Generic Copaxone is entering the market as treatment of MS is changing and is more likely to involve fairly aggressive treatment with the goal of preventing relapse and slowing long-term disease progression. Kaddis says part-and-parcel of a more aggressive approach to treatment is greater attention to the diagnosis of the disease and recognition of clinically isolated syndrome (CIS), the appearance of single or multiple neurologic symptoms such as an attack of optic neuritis or weakness on one side. If CIS is confirmed through MRI or other means, doctors nowadays may prescribe MS drugs to head off a full-blown exacerbation of the disease.

The treatment of MS is also characterized by a willingness—even eagerness—on the part of physicians and patients to try new agents, partly because there’s no surefire treatment strategy for MS. Open-mindedness is also part of the MS treatment mindset because how patients respond to MS drugs varies so much.

Doctors and patients, to say nothing of biotech companies, have high hopes for monoclonal antibodies improving the treatment of MS in a meaningful way. Tysabri is gaining acceptance. Alemtuzumab (Lemtrada) was approved in November 2014, and, in April, Biogen and AbbVie announced the FDA’s acceptance of their application for daclizumab (Zinbryta).

While they are more effective than other medications at slowing relapses, the monoclonal antibodies can have alarming side effects, albeit in a very small number of patients. Tysabri has been linked to progressive multifocal leukoencephalopathy, and Lemtrada to serious autoimmune conditions. The monoclonal anti­bodies are also extremely expensive. Lemtrada’s price has been reported at $158,000 for two courses of therapy, although they are taken a year apart.

The National Multiple Sclerosis Society says that in many cases, health plans and PBMs focus too much on controlling costs instead of accommodating current treatment philosophies. The counterargument is that payers serve the important function of holding down costs that, ultimately, makes treatment more accessible.

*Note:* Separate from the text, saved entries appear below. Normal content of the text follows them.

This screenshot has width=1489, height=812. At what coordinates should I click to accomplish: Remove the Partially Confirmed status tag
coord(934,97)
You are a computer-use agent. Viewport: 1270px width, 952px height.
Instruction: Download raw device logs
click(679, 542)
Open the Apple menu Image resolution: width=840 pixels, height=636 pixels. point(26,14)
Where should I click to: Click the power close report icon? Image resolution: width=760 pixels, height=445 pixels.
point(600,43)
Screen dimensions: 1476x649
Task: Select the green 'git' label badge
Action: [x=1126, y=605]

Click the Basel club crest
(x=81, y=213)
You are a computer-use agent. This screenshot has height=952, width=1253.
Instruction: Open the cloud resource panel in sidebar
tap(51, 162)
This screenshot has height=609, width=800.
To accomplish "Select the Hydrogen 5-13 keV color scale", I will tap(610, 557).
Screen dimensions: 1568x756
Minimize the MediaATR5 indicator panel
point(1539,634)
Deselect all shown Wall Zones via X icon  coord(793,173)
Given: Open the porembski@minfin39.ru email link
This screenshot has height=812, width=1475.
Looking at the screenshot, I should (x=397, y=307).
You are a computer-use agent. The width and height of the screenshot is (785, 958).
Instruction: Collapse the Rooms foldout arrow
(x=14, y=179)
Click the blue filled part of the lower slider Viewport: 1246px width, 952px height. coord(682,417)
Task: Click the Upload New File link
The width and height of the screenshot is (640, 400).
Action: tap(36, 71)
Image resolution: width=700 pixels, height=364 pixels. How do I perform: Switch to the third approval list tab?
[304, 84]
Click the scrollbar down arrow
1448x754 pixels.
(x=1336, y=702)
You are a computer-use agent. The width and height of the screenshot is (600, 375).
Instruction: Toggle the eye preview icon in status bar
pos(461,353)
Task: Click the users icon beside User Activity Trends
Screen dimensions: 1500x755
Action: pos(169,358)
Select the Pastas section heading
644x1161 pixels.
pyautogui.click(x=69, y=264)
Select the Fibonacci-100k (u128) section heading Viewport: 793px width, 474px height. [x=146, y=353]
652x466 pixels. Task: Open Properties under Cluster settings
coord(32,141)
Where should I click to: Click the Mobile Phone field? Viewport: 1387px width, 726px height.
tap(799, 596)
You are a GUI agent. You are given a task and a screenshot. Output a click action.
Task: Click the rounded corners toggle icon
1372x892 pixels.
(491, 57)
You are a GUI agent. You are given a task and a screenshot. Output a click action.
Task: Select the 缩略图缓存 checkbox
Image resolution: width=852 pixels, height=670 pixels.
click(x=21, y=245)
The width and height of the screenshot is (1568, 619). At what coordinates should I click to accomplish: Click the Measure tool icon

There are 12 disease-modifying therapies. Often formulary designs with a limited number of drugs in preferred tiers do not allow switching among medications without incurring high copayment or coinsurance costs, says Tim Coetzee, MD, chief officer for advocacy, services and research for the MS Society.

“Relapsing patients or those with new lesions may need to switch medicines and the hurdles are significant,” he continues. “People are not switching their medications out of convenience; they are trying to control their disease activity.

“High cost share can really wreak havoc on people with MS,” Coetzee continues. “It’s not like they are shopping for a blood pressure medicine. They are trying to get their immune system under control and minimize brain damage.”